___ MATERIAL TO PROCESS
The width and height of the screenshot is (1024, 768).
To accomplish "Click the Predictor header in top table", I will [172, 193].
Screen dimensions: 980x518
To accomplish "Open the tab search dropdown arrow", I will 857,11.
______
___ MATERIAL TO PROCESS
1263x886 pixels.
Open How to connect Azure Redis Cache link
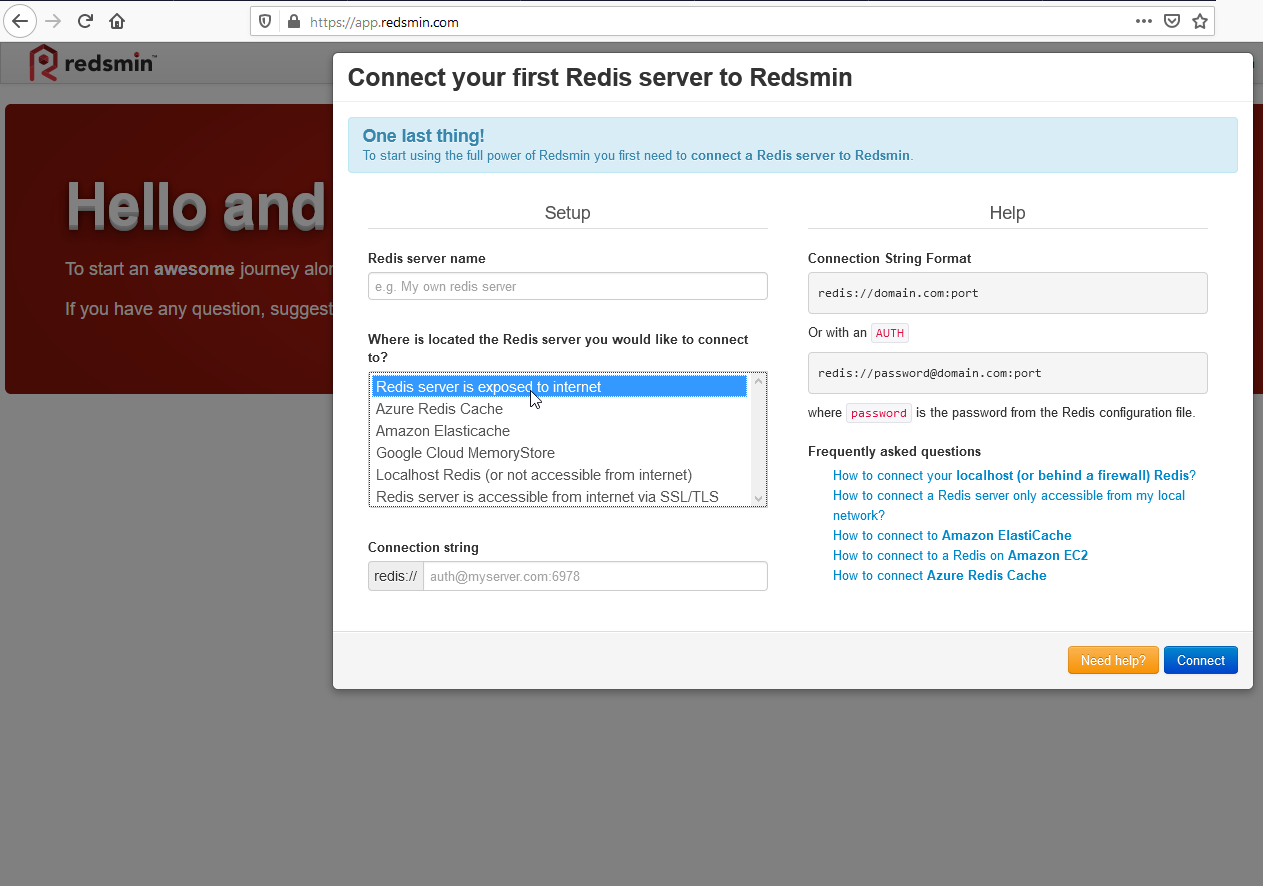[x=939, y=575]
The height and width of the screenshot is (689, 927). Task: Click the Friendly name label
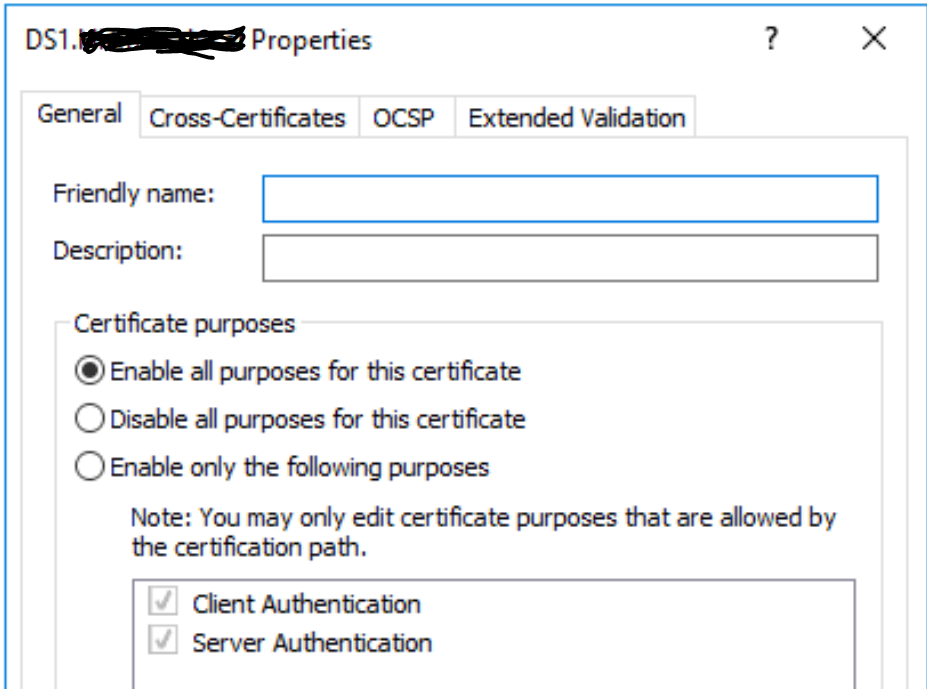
______
Using the data above, which lines fall from the one with "1263x886 pixels." through the one with "The height and"? Repeat them exactly, ends included, minus any pictures.

TASK RESULT:
1263x886 pixels.
Open How to connect Azure Redis Cache link
[x=939, y=575]
The height and width of the screenshot is (689, 927). Task: Click the Friendly name label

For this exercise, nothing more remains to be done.